On June 19, 2003, some four months after Mr. Vanderwerfs death, the FDA stated that it found "no evidence that Paxil is associated with an increased risk of suicidal thinking in adults." Extensive analyses of data from Paxil studies in adults and from postmarketing adverse event reports have revealed no increase in suicidal thoughts or suicide attempts compared to placebo. Exhibit 21 to Arning Declaration at 1; Exhibit 22 to Arning Declaration at 2.
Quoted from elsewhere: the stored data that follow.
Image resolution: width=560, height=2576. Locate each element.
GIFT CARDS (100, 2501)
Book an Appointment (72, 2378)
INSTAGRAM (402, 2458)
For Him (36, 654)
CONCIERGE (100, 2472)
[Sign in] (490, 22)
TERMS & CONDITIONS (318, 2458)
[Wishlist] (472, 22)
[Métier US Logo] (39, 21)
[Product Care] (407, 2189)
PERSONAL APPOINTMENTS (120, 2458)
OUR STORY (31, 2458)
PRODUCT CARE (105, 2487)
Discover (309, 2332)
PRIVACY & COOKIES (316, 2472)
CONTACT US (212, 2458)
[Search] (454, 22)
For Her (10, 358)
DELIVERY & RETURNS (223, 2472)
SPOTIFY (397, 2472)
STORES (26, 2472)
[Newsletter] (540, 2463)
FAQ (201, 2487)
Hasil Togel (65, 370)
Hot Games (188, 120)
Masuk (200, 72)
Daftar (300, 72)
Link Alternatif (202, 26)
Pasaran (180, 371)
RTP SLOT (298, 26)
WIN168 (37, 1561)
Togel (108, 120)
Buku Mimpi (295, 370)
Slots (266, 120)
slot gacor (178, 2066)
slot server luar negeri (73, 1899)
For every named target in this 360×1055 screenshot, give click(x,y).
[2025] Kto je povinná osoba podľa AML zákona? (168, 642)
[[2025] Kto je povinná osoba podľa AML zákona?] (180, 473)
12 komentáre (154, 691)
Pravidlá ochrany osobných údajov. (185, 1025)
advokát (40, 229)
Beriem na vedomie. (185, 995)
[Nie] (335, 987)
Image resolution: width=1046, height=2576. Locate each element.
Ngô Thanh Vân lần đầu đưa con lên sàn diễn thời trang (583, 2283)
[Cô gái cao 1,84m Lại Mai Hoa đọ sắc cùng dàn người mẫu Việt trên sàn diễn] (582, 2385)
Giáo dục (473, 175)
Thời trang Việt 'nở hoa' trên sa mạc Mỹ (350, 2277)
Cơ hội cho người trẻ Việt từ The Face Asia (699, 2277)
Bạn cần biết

In 2004, the year following Mr. Vanderwerf's death, the FDA asked GSK to reanalyze its adult Paxil data for suicidal behavior because of a 2004 finding of increased risk of suicidal behavior with antidepressant use by children.6 In March and April of 2006, GSK submitted to the FDA the results of its meta-analysis of Paxil placebo-controlled studies in adult patients with major depressive disorder ("MDD") and a similar meta-analysis of Paxil placebo-controlled studies in adult patients with non-MDD disorders.7 See Exhibit 36 to Arning Declaration. These analyses prompted GSK to consult with the FDA and to propose specific changes to Paxil labeling and warnings with respect to the risk of suicide.

On April 27, 2006, GSK submitted a labeling supplement which proposed to include in the Paxil prescribing information the following statement in the warnings section on Clinical Worsening and Suicide Risk:

Young adults, especially those with MDD, may be at increased risk for suicidal behavior during treatment with paroxetine. An analysis of placebo-controlled trials of adults with psychiatric disorders showed a higher frequency of suicidal behavior in young adults (prospectively defined as aged 18-24 years) treated with paroxetine compared with placebo (17/776 [2.19%] versus 5/542 [0.92%] ), although this difference was not statistically significant. In the older age groups (aged 25-64 years and R65 years), no such increase was observed. In adults with MDD (all ages), there was a statistically significant increase in the frequency of suicidal behavior in patients treated with paroxetine compared With placebo (11/3,455 [0.32%] versus 1/1,978 [0.05%] ); all of the events were suicide attempts. However, the majority of these attempts for paroxetine (8 of 11) were in younger adults aged 18-30 years. These MDD data suggest that the higher frequency observed in the younger adult population across psychiatric disorders may extend beyond the age of 24.

Exhibit 38 to Arning Declaration.8

In May of 2006, GSK implemented these changes to Paxil prescribing information and issued a "Dear Healthcare Professional" ("DHCP") letter to inform prescribers of new data on Paxil. The letter disclosed a "possible increase in risk of suicidal behavior" in adults of all ages who took Paxil for major depressive disorder. In its entirety, the letter stated as follows:

GlaxoSmithKline (GSK) would like to advise you of important changes to the Clinical Worsening and Suicide Risk subsection of the WARNINGS section in the labels for PAXIL® (paroxetine HC1) and PAXIL CR® (paroxetine HC1 Controlled-Release Tablets). These labeling changes relate to your adult patients, particularly those who are younger adults....

Current prescribing information for paroxetine—and for all other antidepressants—contains information in the WARNINGS section (Clinical Worsening and Suicide Risk subsection) stating that "patients with MDD, both adult and pediatric, may experience worsening of their depression and/or the emergence of suicidal ideation and behavior (suicidality), whether or not they are taking antidepressant medications, and this risk may persist until significant remission occurs."

GSK has...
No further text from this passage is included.